I'll mention a couple other "advantages" just for fun, but none of these are really of significance:
2) If you prefer purple images to cyan ones, this is a process for you:smile: It can also directly make brown images, but these aren't as stable. Use non-starch paper and add just white glue (makes a nice brown, but not very dark) or add starch that is mostly amalopectin such as sweet (sticky) rice flour or waxy corn maize.
3) Doesn't contain any cyanide. The cyanide in cyanotype is so tightly bound to iron that it is not dangerous, so this matters only if you have an emotional aversion to the thought of cyanide.
4) Coated paper easily keeps for a month in the dark.

Disadvantages:
1) Developing is more complex, not just a water rinse.

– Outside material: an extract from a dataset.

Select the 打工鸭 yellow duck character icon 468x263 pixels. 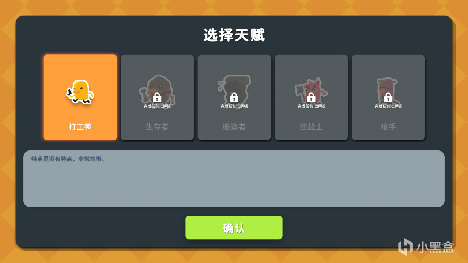(80, 92)
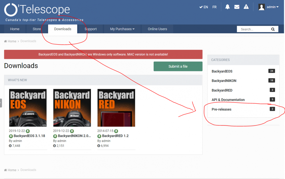This screenshot has height=179, width=285.
Task: Click the notifications bell icon
Action: 227,7
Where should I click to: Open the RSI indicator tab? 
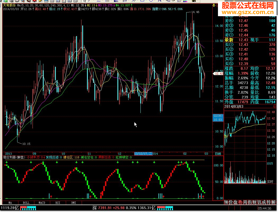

It can take a bit of practice to pull a uniform bead of potassium iodide solution across the print in a single smooth motion.
2) Works best with paper that already contains starch, which further limits paper selection over cyanotype. It does work with non-starch papers if starch is added to the sensitizer. This makes the sensitizer thicker, and therefore more tricky to spread evenly.
3) Contrast is higher than would be ideal for photography.
4) DMax (darkness of the darkest areas) is not as high as with a good cyanotype formula, such as Mike Ware's "new cyanotype".
5) Archival life is unknown. I've had some images laying around my house for a couple months that still look fine. I'm aging a few images against the inside of a window that gets morning sunlight. These show some fading after four weeks.
6) It's a new process, so other problems may show up. Cyanotype is very old and much better understood.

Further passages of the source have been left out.